Hey everyone! I’m pretty new to using Figma for UI design and I managed to create a nice interface layout that I want to convert into Python tkinter code. The problem is I’m completely lost on how to actually extract or generate the Python code from my Figma design.
I’ve heard that you need to use some kind of API with a URL and access token, but I have no idea where these should be configured or entered in the process. I’ve been searching around but can’t find clear instructions on the exact steps.
Can someone walk me through how to properly set up the connection between Figma and Python tkinter? What tools or methods work best for this conversion? Any help would be really appreciated since I’m stuck on this basic step.
Been doing UI automation for years and this manual approach everyone’s suggesting will kill your productivity. Sure, you can copy paste values and rebuild everything by hand, but that’s stone age stuff.
You need proper workflow automation. Set up a system that pulls your Figma designs through the API, processes the layout data, and generates tkinter boilerplate automatically. I’ve built similar pipelines for converting designs into working code.
The beauty is creating templates for common UI patterns. Buttons, forms, navigation - once you automate the conversion logic, you just feed in new designs and get clean Python output.
You’ll still need to wire up functionality, but having the visual structure generated saves massive time. Plus when designs change (and they always do), you just re-run the automation instead of manually updating dozens of widgets.
Latenode handles this kind of API integration and data processing perfectly. You can build the whole Figma-to-code pipeline without writing complex scripts or managing servers.
I went through this exact same thing six months ago with my first Figma to tkinter project.

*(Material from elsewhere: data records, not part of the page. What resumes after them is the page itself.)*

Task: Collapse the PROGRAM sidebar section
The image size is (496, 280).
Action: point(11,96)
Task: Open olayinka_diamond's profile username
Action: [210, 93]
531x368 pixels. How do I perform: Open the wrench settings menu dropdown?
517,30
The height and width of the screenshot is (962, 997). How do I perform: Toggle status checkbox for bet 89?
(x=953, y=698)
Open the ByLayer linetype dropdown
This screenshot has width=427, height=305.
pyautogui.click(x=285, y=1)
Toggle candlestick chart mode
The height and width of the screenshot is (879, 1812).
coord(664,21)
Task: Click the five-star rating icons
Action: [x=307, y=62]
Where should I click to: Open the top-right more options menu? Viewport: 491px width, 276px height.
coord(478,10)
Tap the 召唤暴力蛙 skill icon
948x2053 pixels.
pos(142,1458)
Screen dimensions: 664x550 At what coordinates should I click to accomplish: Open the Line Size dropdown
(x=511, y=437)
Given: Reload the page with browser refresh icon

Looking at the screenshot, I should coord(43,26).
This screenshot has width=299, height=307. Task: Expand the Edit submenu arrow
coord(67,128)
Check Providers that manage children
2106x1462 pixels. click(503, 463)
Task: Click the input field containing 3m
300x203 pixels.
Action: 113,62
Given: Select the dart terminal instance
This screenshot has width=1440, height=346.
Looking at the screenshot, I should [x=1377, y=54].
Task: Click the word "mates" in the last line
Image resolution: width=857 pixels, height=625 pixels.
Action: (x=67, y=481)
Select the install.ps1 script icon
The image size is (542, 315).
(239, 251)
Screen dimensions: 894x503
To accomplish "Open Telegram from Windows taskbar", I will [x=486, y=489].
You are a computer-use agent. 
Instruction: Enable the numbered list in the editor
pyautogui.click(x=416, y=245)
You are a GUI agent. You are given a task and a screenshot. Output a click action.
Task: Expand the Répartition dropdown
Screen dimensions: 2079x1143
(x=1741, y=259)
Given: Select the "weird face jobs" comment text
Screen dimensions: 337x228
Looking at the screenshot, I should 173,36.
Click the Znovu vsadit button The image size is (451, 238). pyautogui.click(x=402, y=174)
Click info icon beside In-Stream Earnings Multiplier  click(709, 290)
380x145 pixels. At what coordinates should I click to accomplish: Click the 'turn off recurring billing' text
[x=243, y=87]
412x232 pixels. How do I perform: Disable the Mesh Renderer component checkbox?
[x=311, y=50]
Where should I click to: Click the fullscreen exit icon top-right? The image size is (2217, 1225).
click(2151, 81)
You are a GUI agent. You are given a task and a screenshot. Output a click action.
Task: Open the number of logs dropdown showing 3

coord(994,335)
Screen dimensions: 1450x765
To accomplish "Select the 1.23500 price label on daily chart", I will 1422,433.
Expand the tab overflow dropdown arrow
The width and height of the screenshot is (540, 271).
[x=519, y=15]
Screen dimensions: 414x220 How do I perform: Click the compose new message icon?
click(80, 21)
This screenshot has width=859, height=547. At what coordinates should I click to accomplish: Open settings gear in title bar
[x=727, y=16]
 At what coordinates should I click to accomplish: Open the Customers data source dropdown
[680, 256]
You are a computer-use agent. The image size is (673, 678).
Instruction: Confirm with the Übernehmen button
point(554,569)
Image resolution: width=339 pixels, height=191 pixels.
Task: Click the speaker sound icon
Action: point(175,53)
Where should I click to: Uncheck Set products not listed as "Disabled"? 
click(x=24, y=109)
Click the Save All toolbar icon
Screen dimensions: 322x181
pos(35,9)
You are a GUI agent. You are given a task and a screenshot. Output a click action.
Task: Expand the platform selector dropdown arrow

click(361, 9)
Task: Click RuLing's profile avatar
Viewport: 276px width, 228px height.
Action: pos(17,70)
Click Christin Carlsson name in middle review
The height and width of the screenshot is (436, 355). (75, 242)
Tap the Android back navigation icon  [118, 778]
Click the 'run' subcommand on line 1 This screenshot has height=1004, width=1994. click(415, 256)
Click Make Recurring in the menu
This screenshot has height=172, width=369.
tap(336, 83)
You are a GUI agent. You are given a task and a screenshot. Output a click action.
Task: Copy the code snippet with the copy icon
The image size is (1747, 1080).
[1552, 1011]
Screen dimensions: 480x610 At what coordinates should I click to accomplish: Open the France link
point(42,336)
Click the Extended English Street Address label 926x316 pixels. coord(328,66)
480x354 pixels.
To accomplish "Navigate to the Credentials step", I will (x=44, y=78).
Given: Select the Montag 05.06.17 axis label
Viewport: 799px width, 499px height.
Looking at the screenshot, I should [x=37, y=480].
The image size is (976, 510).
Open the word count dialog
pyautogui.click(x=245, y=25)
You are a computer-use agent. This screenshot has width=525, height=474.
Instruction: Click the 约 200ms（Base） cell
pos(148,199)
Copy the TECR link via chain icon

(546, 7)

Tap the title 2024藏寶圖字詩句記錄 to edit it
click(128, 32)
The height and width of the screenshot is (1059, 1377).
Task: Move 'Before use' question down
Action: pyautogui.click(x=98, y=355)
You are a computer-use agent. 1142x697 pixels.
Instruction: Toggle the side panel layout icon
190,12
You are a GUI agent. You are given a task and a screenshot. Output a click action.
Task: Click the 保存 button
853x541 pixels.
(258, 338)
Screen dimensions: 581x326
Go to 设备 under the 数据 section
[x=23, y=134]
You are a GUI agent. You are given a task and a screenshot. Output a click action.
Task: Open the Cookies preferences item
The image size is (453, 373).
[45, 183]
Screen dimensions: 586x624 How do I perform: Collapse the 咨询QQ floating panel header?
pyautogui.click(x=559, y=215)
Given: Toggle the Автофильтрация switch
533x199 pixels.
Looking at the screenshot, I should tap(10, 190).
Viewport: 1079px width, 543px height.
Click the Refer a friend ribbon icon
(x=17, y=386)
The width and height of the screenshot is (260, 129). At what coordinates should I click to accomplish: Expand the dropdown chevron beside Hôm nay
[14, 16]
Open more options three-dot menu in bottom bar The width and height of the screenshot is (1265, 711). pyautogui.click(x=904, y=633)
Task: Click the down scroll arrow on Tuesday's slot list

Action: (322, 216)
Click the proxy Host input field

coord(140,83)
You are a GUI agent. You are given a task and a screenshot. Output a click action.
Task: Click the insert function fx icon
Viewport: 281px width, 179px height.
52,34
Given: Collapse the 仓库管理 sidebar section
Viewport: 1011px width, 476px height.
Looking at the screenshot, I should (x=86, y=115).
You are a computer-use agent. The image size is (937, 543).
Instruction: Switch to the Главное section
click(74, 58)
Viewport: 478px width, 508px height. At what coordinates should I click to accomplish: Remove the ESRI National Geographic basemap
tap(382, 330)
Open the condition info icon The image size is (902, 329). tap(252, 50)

There’s no magic button - you can’t automate this process. The Figma API won’t spit out tkinter code for you, but it’s great for grabbing design specs like colors and dimensions. I pulled those details and then rebuilt everything by hand in tkinter. You’ll want to get comfortable with the basic widgets - Frame, Label, Button - and figure out how positioning works. Getting your API token is easy: just go to your Figma account settings and look for personal access tokens. Grab your file URL from the project too. Pro tip: keep the Figma design open while you code. Makes it way easier to match what you’re building, even though the learning curve is pretty steep.
No direct tools exist for Figma to tkinter conversion - you’ll need to do it manually. I wasted tons of time searching for automated solutions before accepting this reality. Treat Figma as your reference, not a code generator. Use Figma’s inspect panel to grab exact measurements, colors, and fonts. Just select any element and check the right sidebar properties. The API route you mentioned works but it’s overkill unless you’re handling huge designs that change constantly. My process: screenshot sections, then rebuild them piece by piece with tkinter’s grid or pack managers. Start with your main container, then work inward to smaller components. Break complex layouts into simple rectangles - that’s what translates best to tkinter widgets.